Fotografia © Elena Figoli

Fotografía © Elena Figoli

El proceso para conseguir que nuestra vida sea estable, que nuestro trastorno ocupe el lugar que debe y que éste nos permita adquirir una cierta seguridad es más o menos lento según sean nuestras circunstancias personales.

Ya mencioné en otro artículo la gran importancia que tienen nuestras relaciones sociales en el proceso de recuperación; pero, por descontado, éstas no son el único factor que nos ayuda a recuperarnos.

En mi caso, hace dos años me fue concedida la invalidez. Podría haber sucumbido a la tentación de obsesionarme en pensar que en mi vida anterior sí fui útil; que durante los 27 años que trabajé, buena parte de ellos sí fui muy válida al ser responsable de varios departamentos. Podría haber lamentado que esos años se habían terminado e, incluso, haber caído en una situación de añoranza, de: “¡Qué felices aquellos tiempos! ¡Nunca volverán!”.

Sin embargo, tuve muy claro que no podía ir hacia atrás y que las cosas volvieran a ser como antes. A algunas de ellas, ya había tenido que renunciar. No podía salir por la noche a divertirme como lo hacía antes. Bueno, ¿y qué?, podía salir por las mañanas. Es mejor no viajar a países cuyo sistema sanitario sea primario; no importa, seguramente no voy a poder ir a todos los países que sí pueden ofrecerme una garantía ante cualquier eventualidad.

¿Y qué pasa con todo aquello que no podía hacer mientras trabajaba? Lo tuve claro, hay que aprovechar la oportunidad. Me encontraba en una situación asintomática, pero ello no era suficiente. Tenía que encontrar la estabilidad que camina de la mano de la recuperación.

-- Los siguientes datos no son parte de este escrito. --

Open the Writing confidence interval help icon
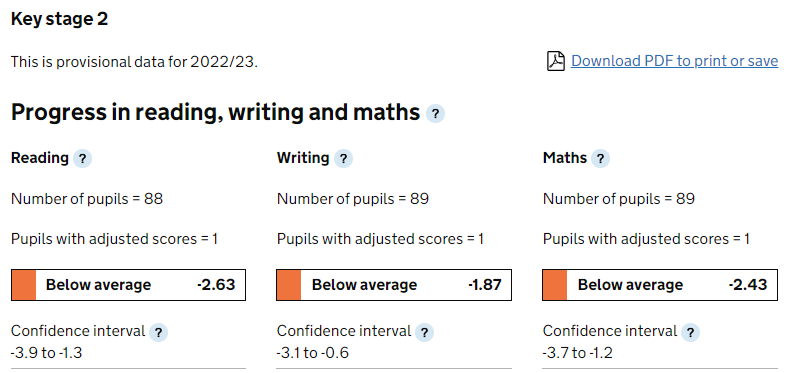This screenshot has height=373, width=808. [424, 332]

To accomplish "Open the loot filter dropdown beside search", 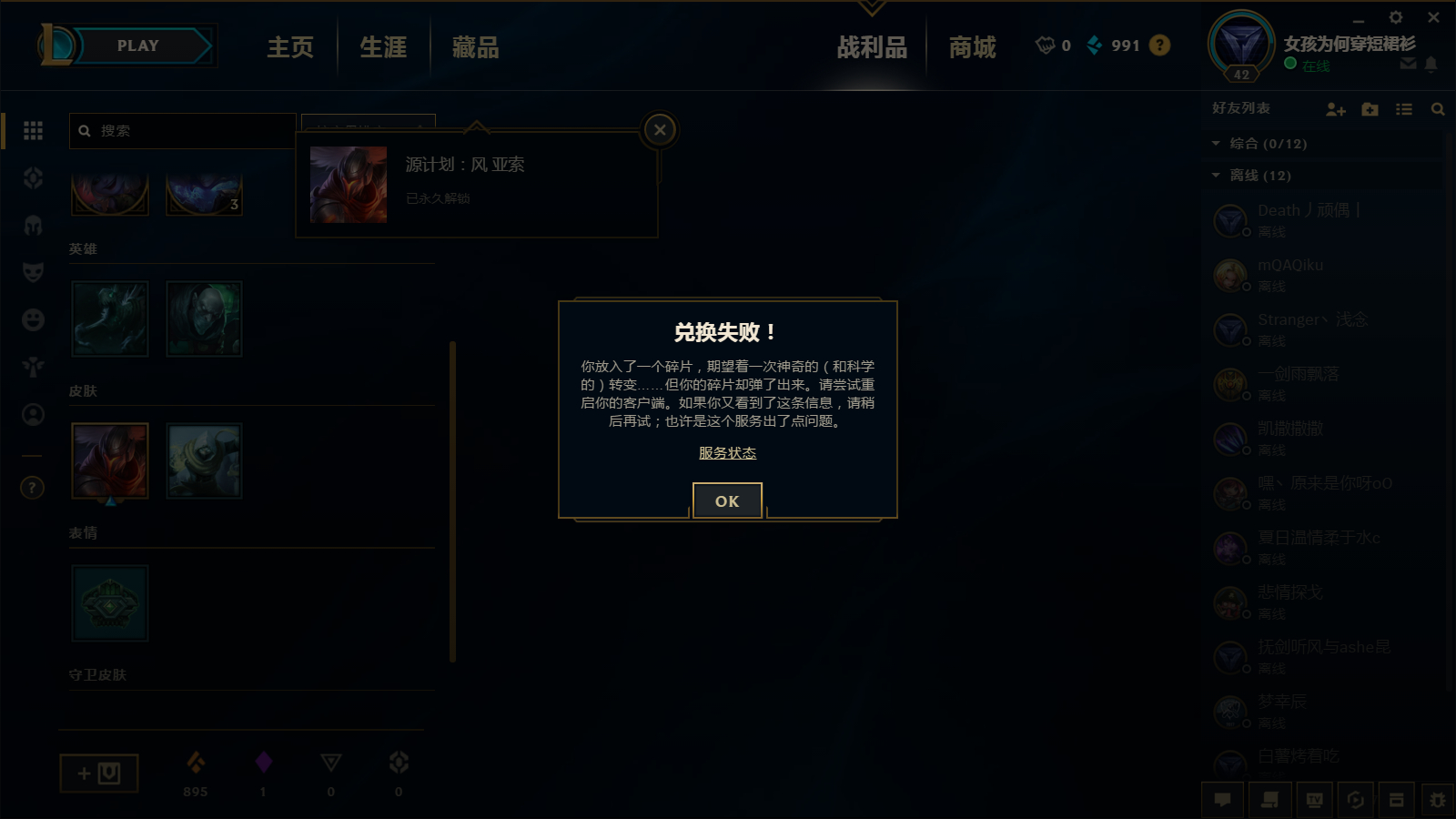I will (369, 123).
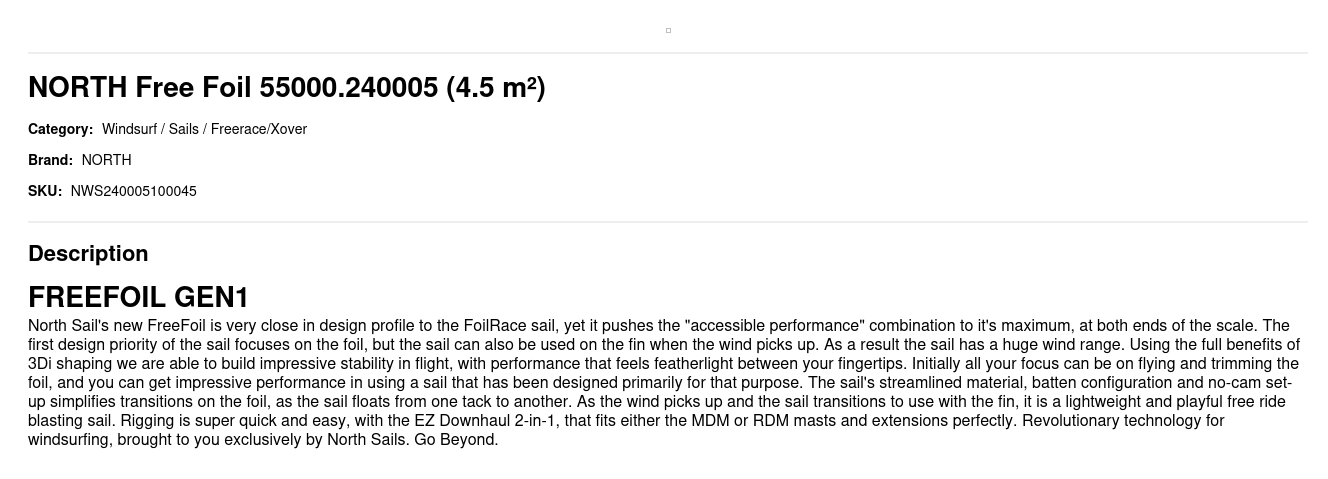Select the NORTH brand value
The width and height of the screenshot is (1328, 479).
click(x=106, y=160)
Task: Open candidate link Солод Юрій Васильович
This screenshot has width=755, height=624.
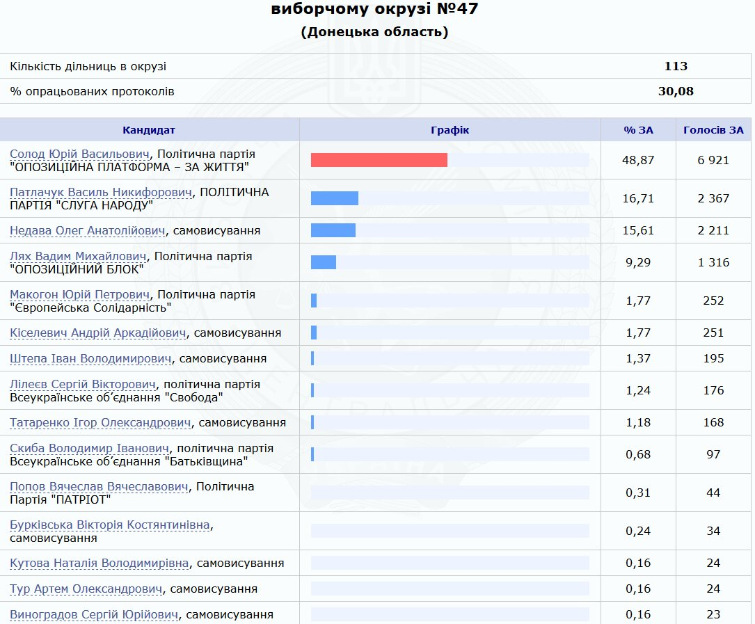Action: pyautogui.click(x=79, y=154)
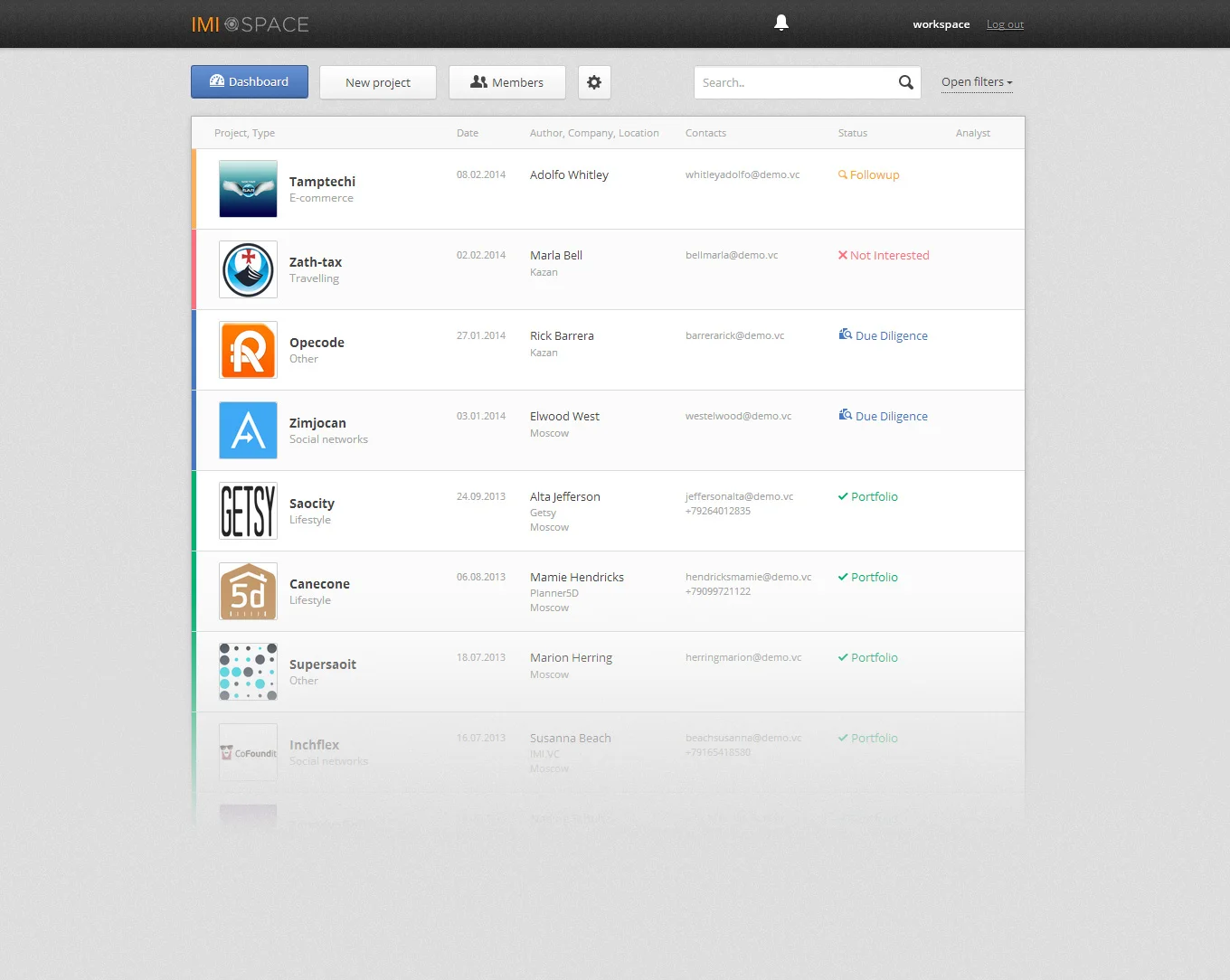The height and width of the screenshot is (980, 1230).
Task: Click the Portfolio checkmark icon for Saocity
Action: [842, 496]
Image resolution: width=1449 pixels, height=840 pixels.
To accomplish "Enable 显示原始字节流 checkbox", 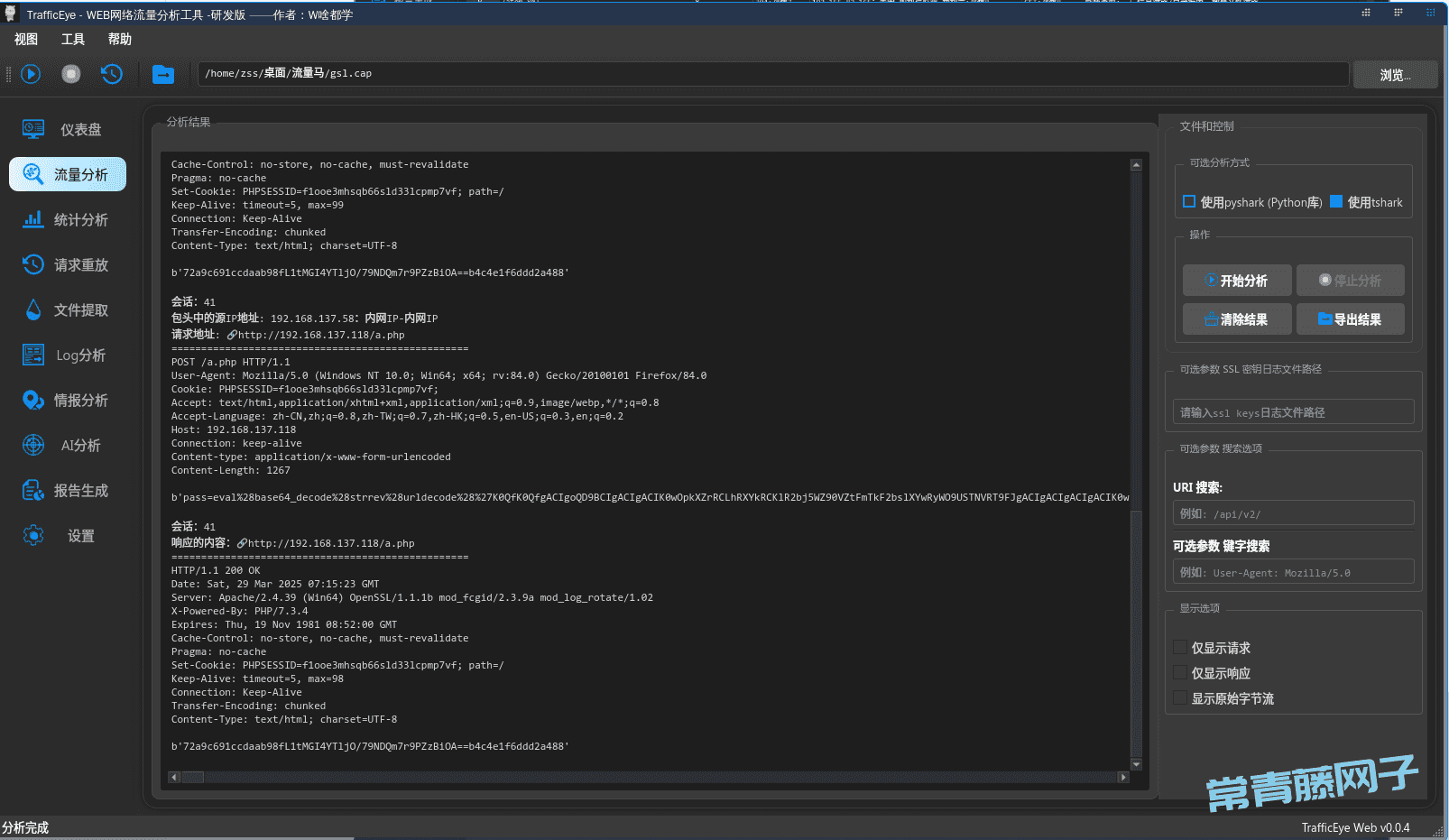I will click(1180, 698).
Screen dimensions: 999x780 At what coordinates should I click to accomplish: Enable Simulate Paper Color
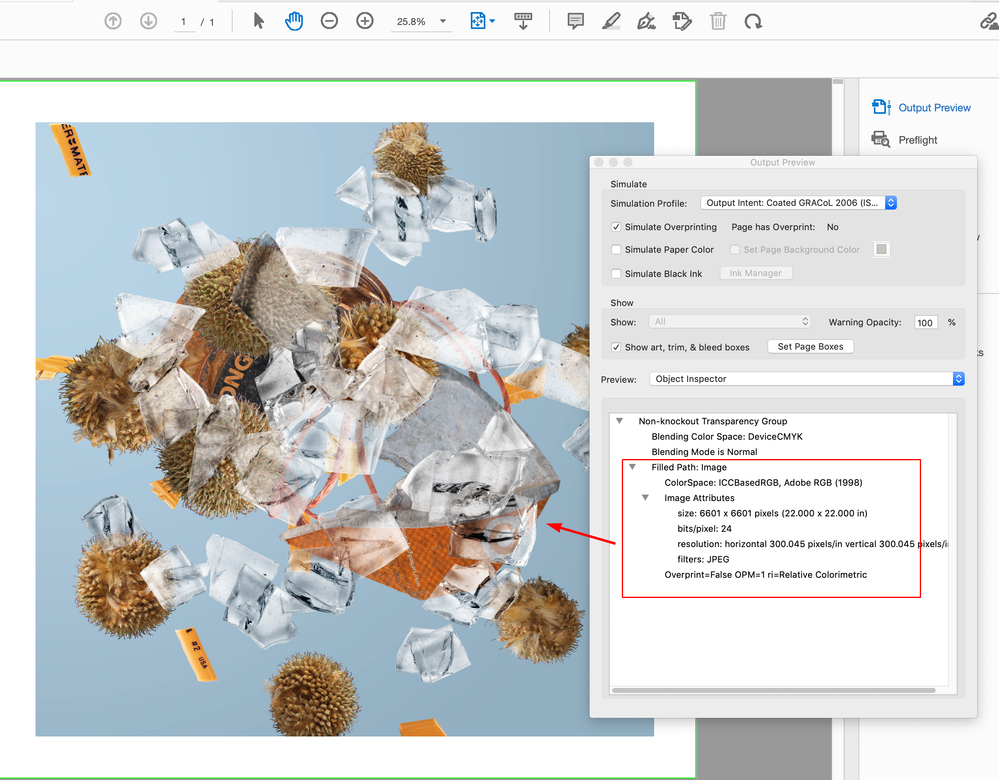click(617, 250)
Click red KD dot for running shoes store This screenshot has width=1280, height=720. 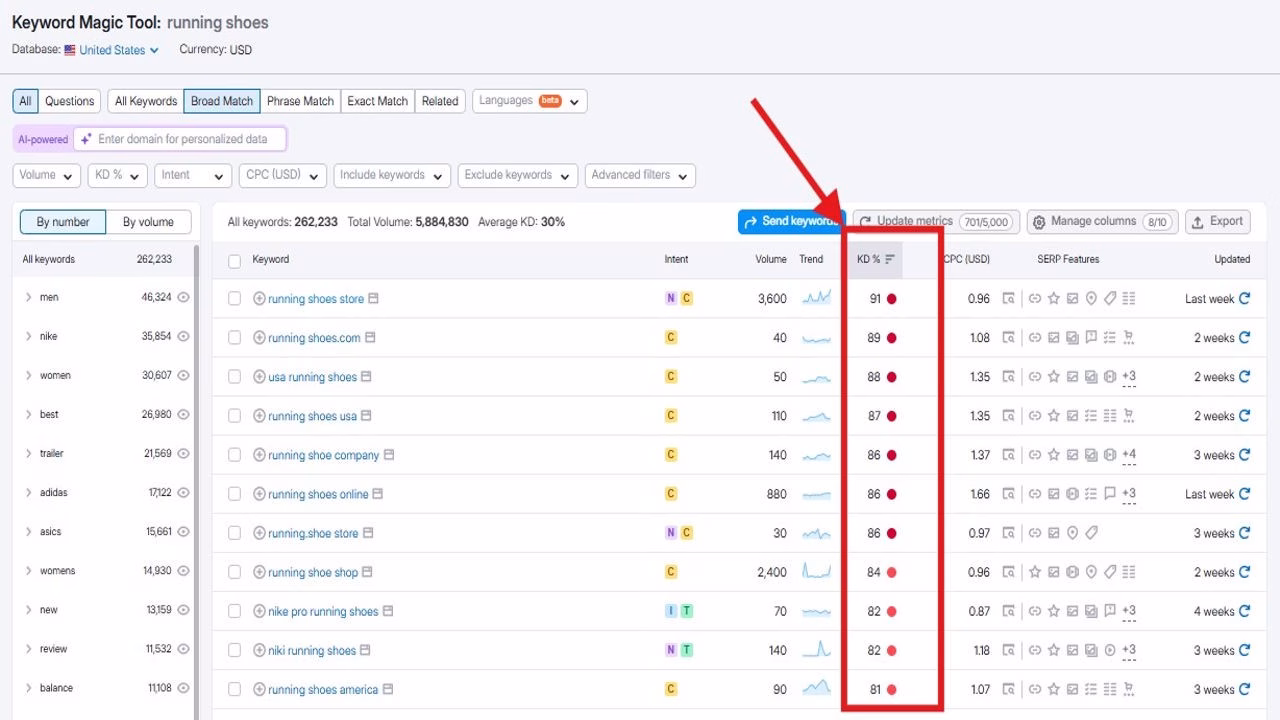click(x=891, y=299)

Una de mis aficiones favoritas es escribir cuentos para adultos, y lo hago precisamente desde que cesó mi actividad laboral. Lo que siento mientras escribo es inenarrable. Tan solo puedo decir que la creatividad en la que me sumerjo provoca que cualquier vivencia anterior que hubiese podido marcar mi vida quede colgada ahí, donde debe estar, en el pasado. Cuando termino un cuento siento una gran satisfacción, que aumenta cuando las personas de mi entorno me dicen que han disfrutado con su lectura. Se produce un efecto extraño: me siento útil por dentro y por fuera. Interiormente, porque yo misma me nutro de positividad, de orgullo -sin ningún tipo de prepotencia- y porque descubro una fuerza interior que me lleva a pensar que voy en dirección correcta hacia ese “descanso” de la inseguridad. Externamente, porque transmito mi fuerza interior a mi entorno, entendido en el sentido más amplio: familia, pareja, amigos, compañeros, vecinos e incluso personas que, con probabilidad, sólo vea una vez. Esto tiene muchas ventajas, muchas consecuencias positivas. Por mencionar sólo una, la lucha contra el estigma: “¿Y tú tienes un trastorno mental…?”, te preguntan, asombrados.

Además, hay otra dedicación muy importante en mi vida: aquella en la que soy voluntaria en un centro de niños. Hace aproximadamente un año que colaboro con ellos, y puedo decir que mi “mirada” hacia la vida, nuevamente, ha cambiado. Atrás quedan aquellos tiempos en los que precisé ayuda para entender que mi trastorno no era un castigo y que podría haber sido objeto de cualquier enfermedad que no me hubiese permitido estar ahora escribiendo estas líneas. Atrás quedan las depresiones por no encontrar sentido a la vida. Atrás quedan tantas y tantas cosas de las que jamás imaginé que pudiera desprenderme. Querer y que te quieran, sin más vínculo que ese amor, es una de las experiencias más alegres y dulces que podemos vivir.

Aconsejo, con toda humildad, que potenciemos nuestras actividades de ocio, nuestras habilidades, que seguro que existen. Quizá con anterioridad al diagnóstico ni nos lo habíamos planteado, pero ahora tenemos la ocasión de hacerlo. Seguro que nos sentimos mejor si cocinamos, practicamos idiomas, cantamos, leemos, bailamos, caminamos… si hacemos todo aquello que nos llene y nos acerque a los demás.

En cuanto al voluntariado, creo que es una de las tareas que más nos puede ayudar a encontrar o a mantener ese equilibrio tan deseado. La relación con niños que carecen de lazos emocionales, con adolescentes que anhelan importar a alguien, con personas de la tercera edad que no imaginaban tener como compañera a la soledad y con tantos otros colectivos que precisan de la solidaridad de otras personas, puede ser muy especial. Tan especial, que puede, incluso, provocar algo inimaginable: vivir con total y absoluta normalidad.